On était à
L’écrin de verdure du festival du Poupet

La légende dit que pour aller à Poupet, des ruisseaux tu devras traverser, des collines tu devras gravir, et le panneau “Bienvenue en Vendée” tu devras rencontrer. Perdu dans la verdure choletaise, le festival en est à sa 29e édition et, particularité, s’étale sur tout un mois, à raison de deux ou trois artistes par soir. Tous les Festivals est venu y picorer quelques soirées.

Jour 1. 20h30, Retour vers le futur avec Benjamin Clementine

Pour cette première journée au Poupet version 2015, on arrive tranquillement au Théâtre de Verdure de Saint-Malo des Bois. Presque debout sur un tabouret très haut, les mains frôlant son piano à queue, l’Anglais Benjamin Clementine (photo) a la tâche, habituellement lourde, d’ouvrir ce mois d’hostilités. L’allure humble, un peu perdu sur sa grande scène, le chanteur et pianiste scotche pourtant rapidement l’audience avec sa voix grave et ses gestes lents. Le temps semble s’arrêter, les spectateurs clignent des yeux devant un artiste qui semble tout droit venu du passé. L’artiste effectue un coup de maître, sa nouveauté et son aura éclipsant presque Asaf Avidan, pourtant tête d’affiche ce soir-là.

21h54, Le prix de la graille

Boxs de poulet ou pâtes pour 3€, sandwiches saucisse ou jambon beurre pour 3€, Américain pour 5, les prix sont raisonnables sans être l’affaire de l’année non plus. Les frites remportent toutefois haut la main le test frites/mayo, avec de vraies frites coupées à la main pour 2€. Côté boissons, le demi est à 2,50€, le coca à 2. Tous les achats fonctionnent avec un système de jetons. A noter, l’existence de demi-jetons pour 50 centimes, permettant d’éviter d’arrondir les prix à l’excessif.

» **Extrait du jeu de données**
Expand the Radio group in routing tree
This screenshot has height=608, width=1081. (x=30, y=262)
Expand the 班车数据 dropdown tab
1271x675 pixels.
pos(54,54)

» **La consigne**
Dans le texte sur le festival du Poupet, remplacez « collines » par « montagnes » et redonnez le passage allant de « La légende dit » jusqu'à « picorer quelques soirées. » inclus.

» **Réponse complète**
La légende dit que pour aller à Poupet, des ruisseaux tu devras traverser, des montagnes tu devras gravir, et le panneau “Bienvenue en Vendée” tu devras rencontrer. Perdu dans la verdure choletaise, le festival en est à sa 29e édition et, particularité, s’étale sur tout un mois, à raison de deux ou trois artistes par soir. Tous les Festivals est venu y picorer quelques soirées.